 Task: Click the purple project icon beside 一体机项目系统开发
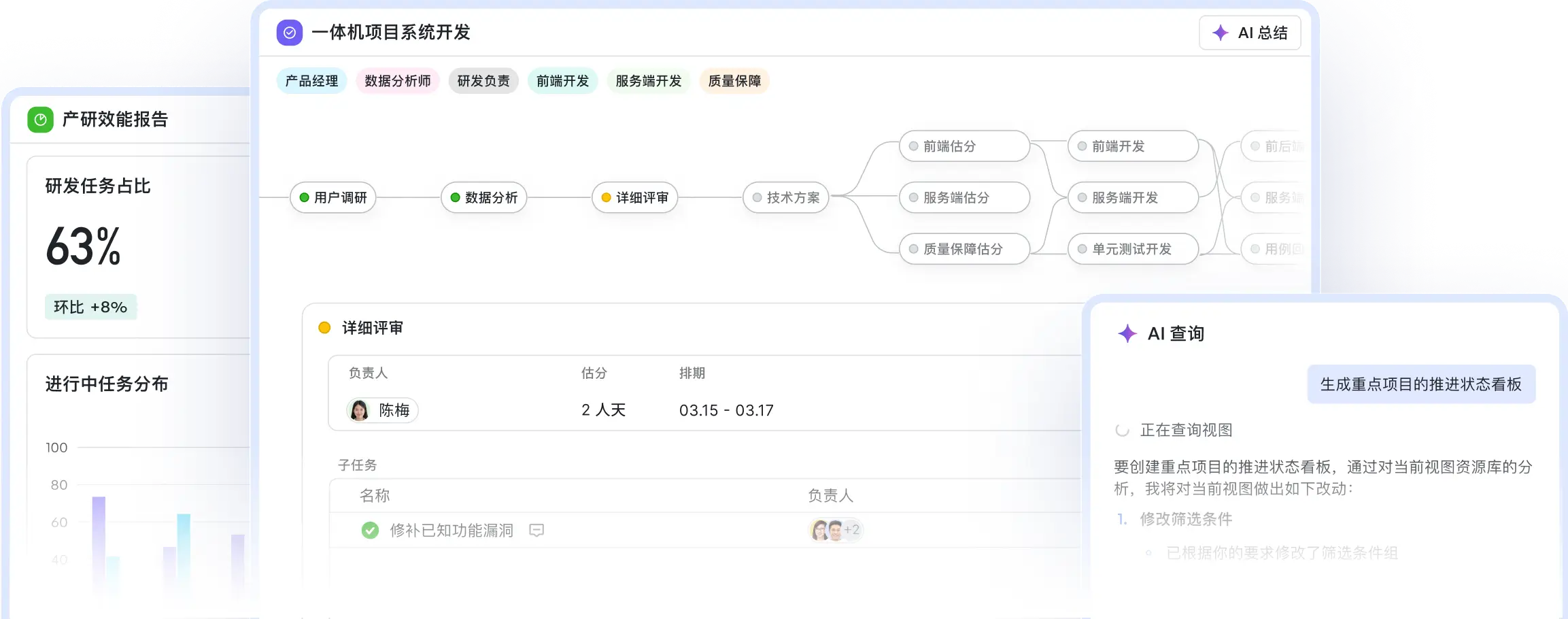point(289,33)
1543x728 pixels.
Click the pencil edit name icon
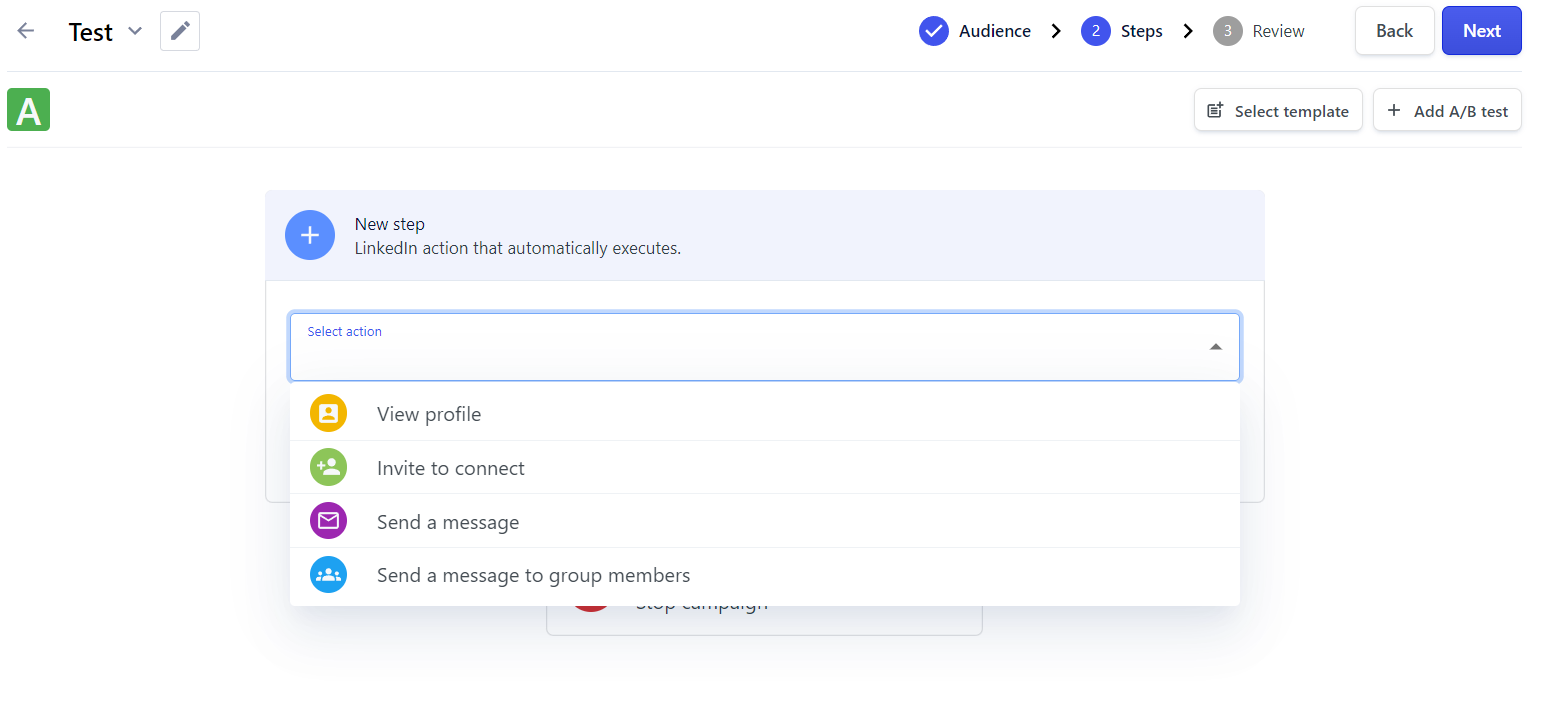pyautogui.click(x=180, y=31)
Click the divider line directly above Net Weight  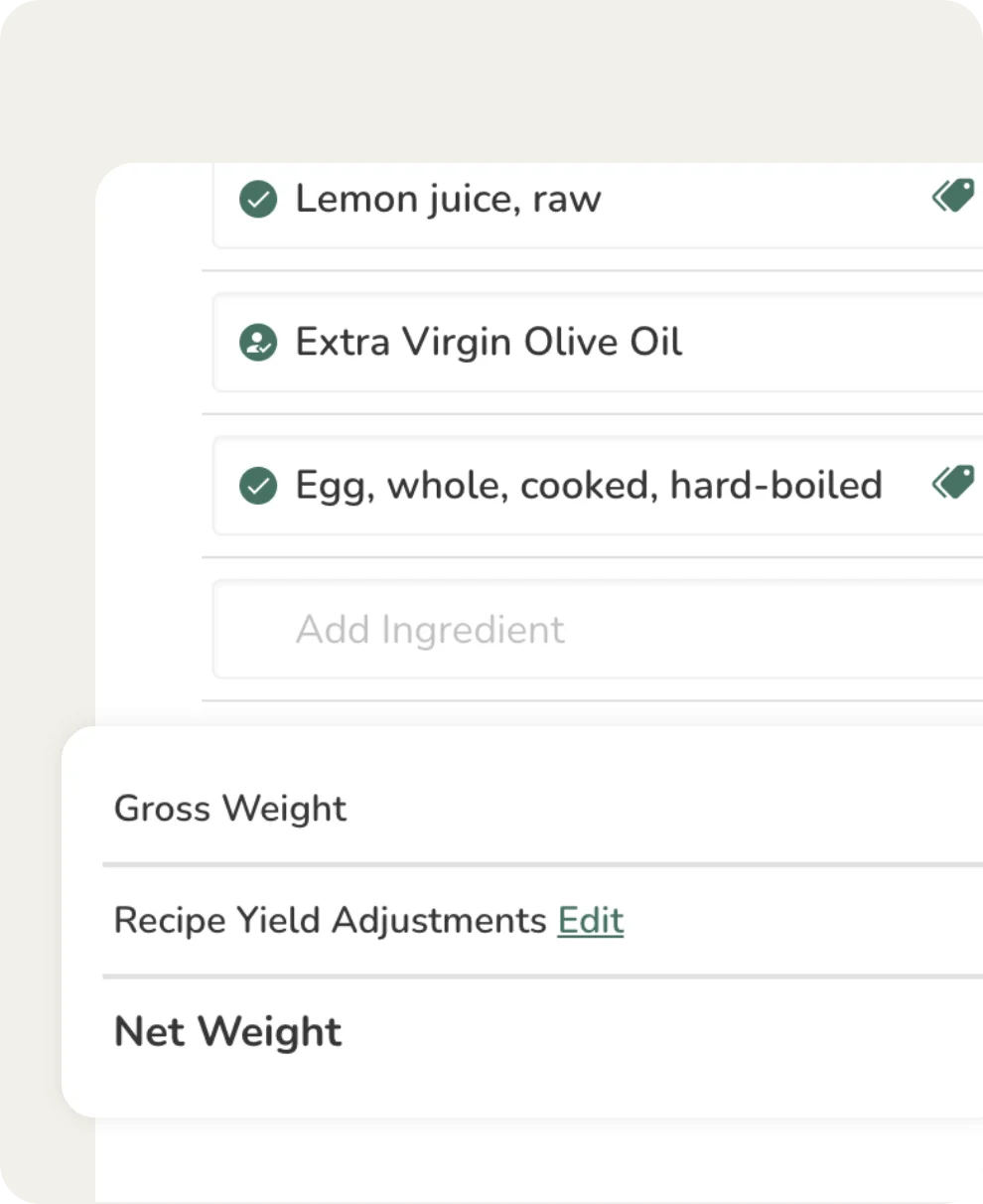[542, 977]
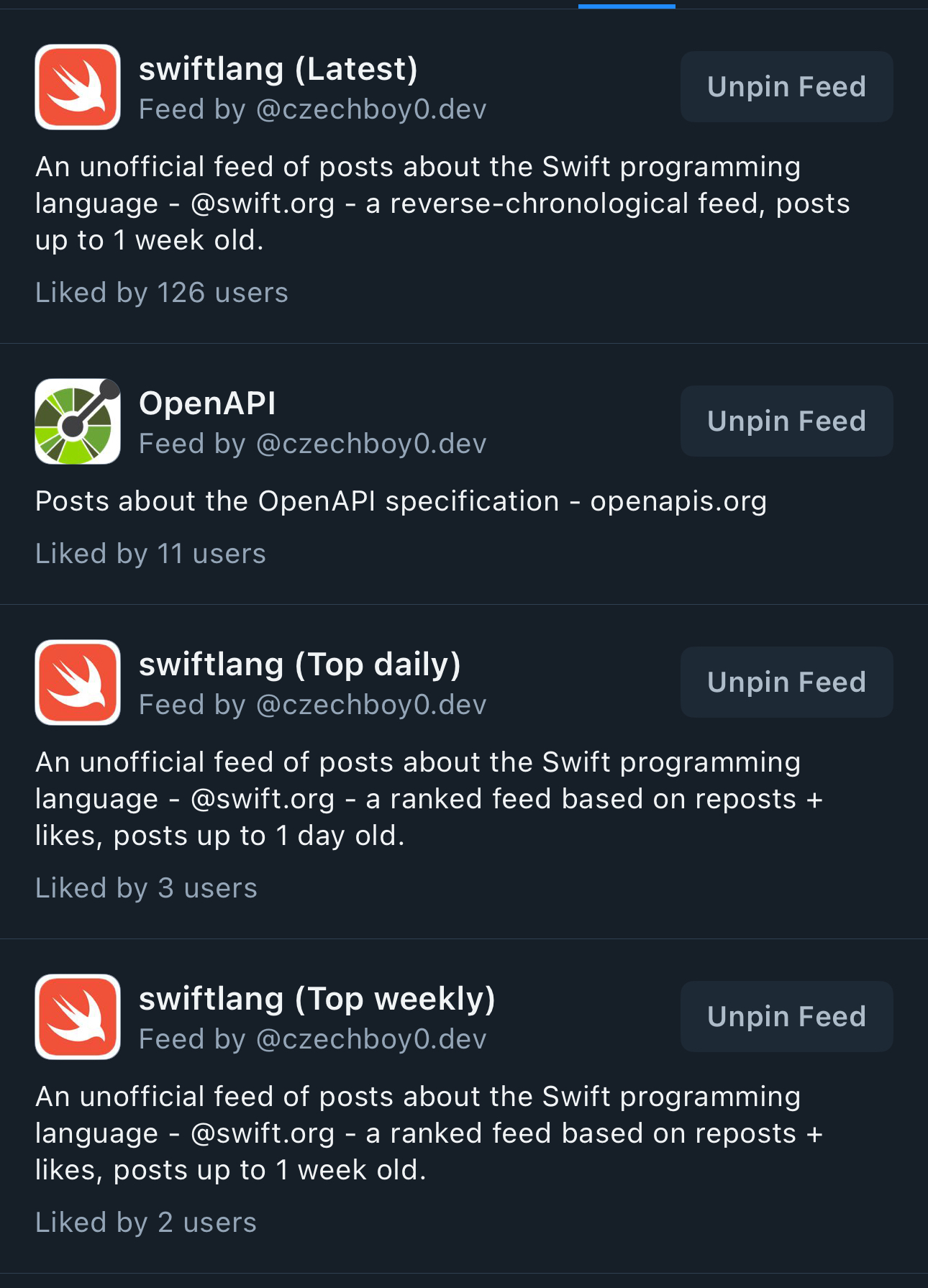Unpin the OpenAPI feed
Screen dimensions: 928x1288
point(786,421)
--------------------
* **TASK TO COMPLETE**: Rewrite everything from the start of the material down to the line containing "pyautogui.click(x=180, y=31)", inclusive, changing "purple" to "violet" and keeping all else the same. Omit the pictures from your answer.

* **RESPONSE**:
 Task: Click the violet project icon beside 一体机项目系统开发
point(289,33)
1543x728 pixels.
Click the pencil edit name icon
pyautogui.click(x=180, y=31)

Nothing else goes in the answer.